The transdisciplinary perspectives offered in the Mind/body connections section can be seen to contain parallels with the transcultural papers featured in this section. In a visual arts/dance intercultural ‘exchange’ Copeland reveals synergies and mutual influences between pop culture idol Andy Warhols’ ‘mode of disengagement’ and the anti-performance pedestrian stance of the post-modern Judson Dance Theatre. Intercultural practices within dance are explored through particular artist collaborative projects which explore both Japanese Mobius Kiryohu movement with contemporary dance in one paper and an intracultural experiment within Malaysia in another. An Indonesian ceremony brings up questions of appropriateness whilst appropriation is a concern in a paper investigating the history of black American Stepping.
In This Article
This paper discusses the exploration of cultural diversity and the creation of common ground and understanding through choreographic practice in a cross-cultural, international collaboration between Mirramu Dance Company (Australia) and Kyoko Sato from the Mobius Kiryuho Institute (Japan). The paper explores the differences and the similarities discovered in each of our culturally specific movement practices, during the creative process of a dance production, Silk, and discusses how these discoveries influenced the choreographic content of the performance.
It has been argued that African and African American contributions to the arts in the US have been so well ignored their African roots have been invisibilised. Growing out of African American fraternities, stepping seems to be facing a similar fate as its popularity increases. This paper is designed to raise awareness not only of stepping as an innovative dance form that is growing tremendously, but more importantly, to highlight its African American heritage that may be disregarded as stepping moves to the global stage. This paper will also illustrate how dancers inside and outside of black Greek organisations can combat the invisibilisation of stepping’s cultural heritage by teaching others about the legacy of stepping while sharing with them the innate excitement of the dance form.
Folk dance is the expression of culture so it changes as culture changes over time and from place to place. Maypole dancing, I discovered, was once our only folk dance but it went out with the empire. Bush dancing arose simultaneously with the political policy we call ‘multiculturalism’ and parallel with the republican debate rejoiced in being ‘not English’. Australians may be surprised to realise just how demure our country dance is and how clearly urbanisation is expressed. Egalitarianism, gender equity, individualism and other Australian values are clearly revealed in bush dance.
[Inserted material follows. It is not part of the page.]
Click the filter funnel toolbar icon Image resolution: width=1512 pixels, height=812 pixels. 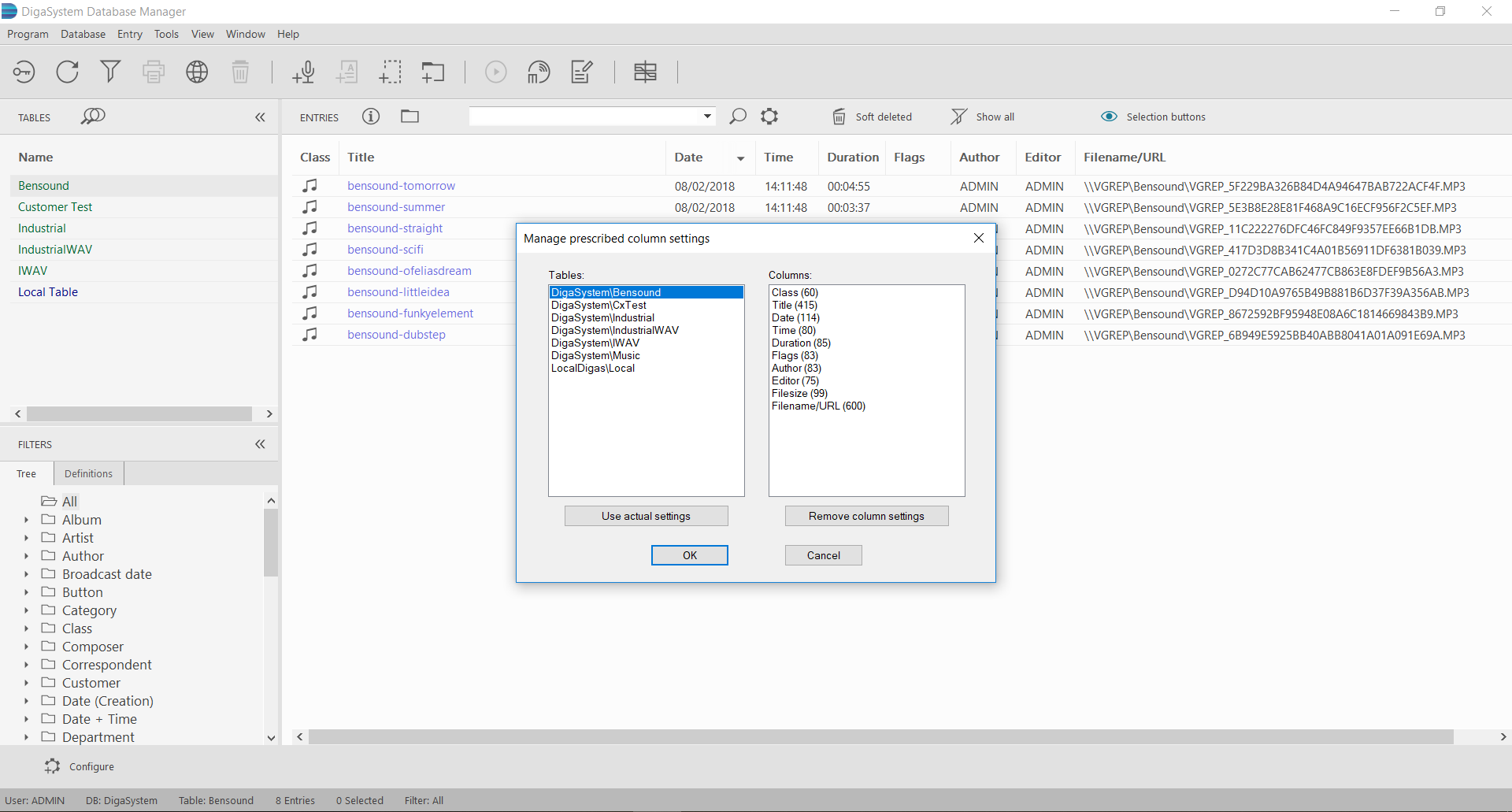tap(110, 72)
Nothing feels more antithetical to the spirit of dance than Andy Warhol’s legendary mode of disengagement, his desire to remain uninvolved, unmoved, untouched, both emotionally and kinetically. But Warhol exerted a considerable influence on experimental dance during the 1960s—an influence especially visible in the work of the so-called post-modern choreographers who created their most innovative dances under the auspices of The Judson Dance Theatre. Conversely, Warhol himself was undoubtedly influenced (in ways that have yet to be widely acknowledged) by some of the work he is known to have seen at Judson, particularly the early dances of Yvonne Rainer. This paper will examines that reciprocal exchange of influence.
During the first (and up to now, last) performance in October 2002 of the carefully and laboriously reconstructed sacred Bedhaya Semang in the Yogyakarta Palace—an aspiration to rival or at least to balance that of the Bedhaya Ketawang in the competing sister city’s Surakarta Palace—the Sultan Hamengku Buwana X, in full Javanese ceremonial dress sat on the upper level of the royal hall, and gave audience to the public for his coronation anniversary. As official videographer of the reconstruction, my attention was on the dance. I was shocked to hear reports that while my eyes were on the dancers rather than the Sultan, at some point he had lit up a cigar during the performance.
This paper describes the process of working inter-culturally towards the presentation of a contemporary dance work in Malaysia entitled Qadim. Beginning with the inspiration and initial experiences at the Asia Pacific Artist Exchange Program (APPEX) initiated by The Centre for Intercultural Performance, UCLA, the paper recounts the journey, the obstacles and the challenges faced in cooperative dance-making that is at once personal and global. The dancer-choreographers committed to this project see their role as contemporary artists seeking to have their voices heard amidst growing local and international tensions borne from distrust and political and religious hegemony.